* [EXERCISE]:
Please restate word for word the line holding "Task: Click the Saisie" and every following line through the end of the entries.

━━━ DATA FOR PROCESSING

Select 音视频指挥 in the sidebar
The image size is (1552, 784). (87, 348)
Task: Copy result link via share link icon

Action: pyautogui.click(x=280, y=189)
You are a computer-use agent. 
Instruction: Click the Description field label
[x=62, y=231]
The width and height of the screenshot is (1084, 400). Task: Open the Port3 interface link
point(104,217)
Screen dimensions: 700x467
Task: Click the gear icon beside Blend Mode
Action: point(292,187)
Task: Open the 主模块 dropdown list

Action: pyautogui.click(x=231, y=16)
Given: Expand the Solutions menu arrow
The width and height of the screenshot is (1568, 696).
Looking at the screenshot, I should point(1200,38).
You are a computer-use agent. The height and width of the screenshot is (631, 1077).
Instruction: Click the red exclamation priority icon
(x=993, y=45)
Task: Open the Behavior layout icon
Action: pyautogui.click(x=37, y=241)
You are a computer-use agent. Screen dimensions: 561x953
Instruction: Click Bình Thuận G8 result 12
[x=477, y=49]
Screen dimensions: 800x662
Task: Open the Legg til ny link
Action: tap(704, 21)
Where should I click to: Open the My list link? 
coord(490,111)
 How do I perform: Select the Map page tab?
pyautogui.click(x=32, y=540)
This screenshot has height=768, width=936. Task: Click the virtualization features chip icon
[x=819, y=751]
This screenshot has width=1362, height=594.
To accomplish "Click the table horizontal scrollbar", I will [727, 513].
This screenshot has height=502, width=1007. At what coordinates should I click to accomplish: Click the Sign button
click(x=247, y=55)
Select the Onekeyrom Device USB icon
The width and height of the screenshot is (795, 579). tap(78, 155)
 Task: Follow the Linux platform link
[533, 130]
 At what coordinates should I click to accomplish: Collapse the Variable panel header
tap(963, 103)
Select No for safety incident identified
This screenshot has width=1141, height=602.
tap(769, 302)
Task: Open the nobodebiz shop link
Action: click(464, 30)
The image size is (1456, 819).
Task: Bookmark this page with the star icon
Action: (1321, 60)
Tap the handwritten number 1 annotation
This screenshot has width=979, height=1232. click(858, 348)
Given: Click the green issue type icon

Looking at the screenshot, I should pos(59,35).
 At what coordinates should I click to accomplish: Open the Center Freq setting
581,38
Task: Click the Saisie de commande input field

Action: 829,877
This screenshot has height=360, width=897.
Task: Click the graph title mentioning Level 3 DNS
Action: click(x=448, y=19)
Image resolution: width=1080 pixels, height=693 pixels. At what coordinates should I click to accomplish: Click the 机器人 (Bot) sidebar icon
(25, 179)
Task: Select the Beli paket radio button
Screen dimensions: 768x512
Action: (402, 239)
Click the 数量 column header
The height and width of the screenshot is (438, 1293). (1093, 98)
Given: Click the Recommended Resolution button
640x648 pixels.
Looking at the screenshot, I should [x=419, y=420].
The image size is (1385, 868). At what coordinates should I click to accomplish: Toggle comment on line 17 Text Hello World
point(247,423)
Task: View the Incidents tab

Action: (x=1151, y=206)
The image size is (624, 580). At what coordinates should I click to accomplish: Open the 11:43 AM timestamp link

━━━━━━

* [ANSWER BOX]:
Task: Click the Saisie de commande input field

Action: 829,877
This screenshot has height=360, width=897.
Task: Click the graph title mentioning Level 3 DNS
Action: click(x=448, y=19)
Image resolution: width=1080 pixels, height=693 pixels. At what coordinates should I click to accomplish: Click the 机器人 (Bot) sidebar icon
(25, 179)
Task: Select the Beli paket radio button
Screen dimensions: 768x512
Action: (402, 239)
Click the 数量 column header
The height and width of the screenshot is (438, 1293). (1093, 98)
Given: Click the Recommended Resolution button
640x648 pixels.
Looking at the screenshot, I should [x=419, y=420].
The image size is (1385, 868). At what coordinates should I click to accomplish: Toggle comment on line 17 Text Hello World
point(247,423)
Task: View the Incidents tab

Action: (x=1151, y=206)
The image size is (624, 580). At what coordinates should I click to accomplish: Open the 11:43 AM timestamp link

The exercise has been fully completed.